As an arts person, when they asked, “We need a Cinderella for our play.” I looked around and said, “Sure, why not?” Many of my son’s friends (mostly girls) played guys in many of the plays at school. So, like Dianne said, “What’s next? Are they going to outlaw school plays? Mardi Gras parades? Halloween?” Besides anyone in the arts knows that performers put on lots of makeup to allow for proper lighting. And if one has been to a Disney Parade can see the HUGE costumes and fun. Back in the ’60s in San Francisco, it was a big deal to go to Finochios to see the brilliant Broadway shows. https://www.sfgate.com/news/article/What-a-Drag-Finocchio-s-to-Close-2899225.php The problem is (as my we studied in Chicago) Who gets to call it art?
“Are they insecure about their own masculinity?
Not only insecure but afraid of their own masculinity.
In Shakespeare’s time ACTING WAS NOT CONSIDERED APPROPRIATE FOR WOMEN.
“England was the last of the European countries to accept women on the stage. In the year 1629 a visiting company of French players gave performances at Blackfriars, with actresses.”
“Women were considered to be the property of men, first their fathers, then their husbands. It was not appropriate for a respectable woman to be alone with men without a chaperone from her family. Women did not work outside the home, unless they were very poor and cleaned or worked in the kitchen for another family.
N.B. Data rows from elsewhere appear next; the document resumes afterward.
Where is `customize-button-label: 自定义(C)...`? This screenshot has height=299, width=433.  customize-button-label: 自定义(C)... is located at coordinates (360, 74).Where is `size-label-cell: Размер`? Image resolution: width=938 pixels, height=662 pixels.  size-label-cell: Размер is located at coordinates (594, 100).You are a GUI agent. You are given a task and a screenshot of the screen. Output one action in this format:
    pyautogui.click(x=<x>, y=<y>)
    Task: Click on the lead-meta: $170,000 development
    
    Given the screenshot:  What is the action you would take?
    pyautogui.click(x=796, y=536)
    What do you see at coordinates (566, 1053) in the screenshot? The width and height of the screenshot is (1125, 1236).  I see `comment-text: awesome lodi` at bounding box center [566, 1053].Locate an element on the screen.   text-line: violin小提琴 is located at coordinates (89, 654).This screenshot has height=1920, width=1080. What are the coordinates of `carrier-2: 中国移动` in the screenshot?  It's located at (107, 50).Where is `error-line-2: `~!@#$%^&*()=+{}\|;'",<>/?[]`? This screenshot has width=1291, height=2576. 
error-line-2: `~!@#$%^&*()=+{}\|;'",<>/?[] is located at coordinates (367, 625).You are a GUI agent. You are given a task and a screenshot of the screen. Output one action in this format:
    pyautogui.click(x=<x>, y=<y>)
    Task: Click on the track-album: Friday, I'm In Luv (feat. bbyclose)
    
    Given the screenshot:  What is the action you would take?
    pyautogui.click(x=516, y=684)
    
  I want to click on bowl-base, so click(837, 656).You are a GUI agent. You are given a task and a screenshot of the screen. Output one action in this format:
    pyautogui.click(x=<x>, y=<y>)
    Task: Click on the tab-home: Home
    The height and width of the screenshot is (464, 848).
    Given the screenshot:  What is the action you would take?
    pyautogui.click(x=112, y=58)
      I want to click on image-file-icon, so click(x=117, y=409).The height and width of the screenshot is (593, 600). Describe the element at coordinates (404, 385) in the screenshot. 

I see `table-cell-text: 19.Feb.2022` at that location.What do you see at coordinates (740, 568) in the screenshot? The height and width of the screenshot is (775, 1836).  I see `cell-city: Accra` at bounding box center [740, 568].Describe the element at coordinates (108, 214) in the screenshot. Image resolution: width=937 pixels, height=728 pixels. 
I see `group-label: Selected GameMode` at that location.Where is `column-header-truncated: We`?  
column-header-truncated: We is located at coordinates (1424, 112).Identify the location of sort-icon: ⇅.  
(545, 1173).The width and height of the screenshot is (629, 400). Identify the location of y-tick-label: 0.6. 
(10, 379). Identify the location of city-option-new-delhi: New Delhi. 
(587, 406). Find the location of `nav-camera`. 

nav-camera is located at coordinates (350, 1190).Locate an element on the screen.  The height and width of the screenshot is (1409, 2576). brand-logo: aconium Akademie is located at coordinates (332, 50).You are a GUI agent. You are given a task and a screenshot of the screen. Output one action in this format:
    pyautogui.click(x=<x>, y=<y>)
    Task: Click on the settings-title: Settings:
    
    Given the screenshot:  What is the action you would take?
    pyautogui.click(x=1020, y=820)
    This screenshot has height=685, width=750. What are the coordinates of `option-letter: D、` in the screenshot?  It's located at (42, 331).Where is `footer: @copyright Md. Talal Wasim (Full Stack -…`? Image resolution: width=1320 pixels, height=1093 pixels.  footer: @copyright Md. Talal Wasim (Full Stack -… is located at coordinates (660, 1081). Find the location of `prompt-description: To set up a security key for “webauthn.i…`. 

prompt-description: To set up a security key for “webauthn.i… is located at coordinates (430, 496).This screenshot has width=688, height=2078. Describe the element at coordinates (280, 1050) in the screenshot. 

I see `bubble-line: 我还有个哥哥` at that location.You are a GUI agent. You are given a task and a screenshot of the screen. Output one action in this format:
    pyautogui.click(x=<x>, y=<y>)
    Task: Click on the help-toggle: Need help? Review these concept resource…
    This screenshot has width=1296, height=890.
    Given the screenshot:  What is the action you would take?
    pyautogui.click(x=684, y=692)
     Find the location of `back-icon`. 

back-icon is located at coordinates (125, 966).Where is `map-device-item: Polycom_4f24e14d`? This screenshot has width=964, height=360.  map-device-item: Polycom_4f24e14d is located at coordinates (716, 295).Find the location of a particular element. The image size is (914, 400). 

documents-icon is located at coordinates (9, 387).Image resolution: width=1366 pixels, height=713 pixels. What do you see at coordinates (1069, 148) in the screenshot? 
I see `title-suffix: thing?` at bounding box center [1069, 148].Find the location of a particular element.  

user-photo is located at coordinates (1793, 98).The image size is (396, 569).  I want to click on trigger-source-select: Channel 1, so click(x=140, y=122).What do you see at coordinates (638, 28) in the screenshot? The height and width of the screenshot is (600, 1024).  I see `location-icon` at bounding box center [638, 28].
Many respectable women did not even attend the performances of plays because the environment was so rough and vulgar. Actors were considered vagabonds and could not be trusted…
https://www.enotes.com/homework-help/why-were-women-banned-from-stagein-shakespears-78191
Do the Fascist MAGA RINOs want to roll back the United States to 17th century England?
I had no idea Dolly was in drag.
Drag Queen: someone who dresses like a politician but acts like a clown.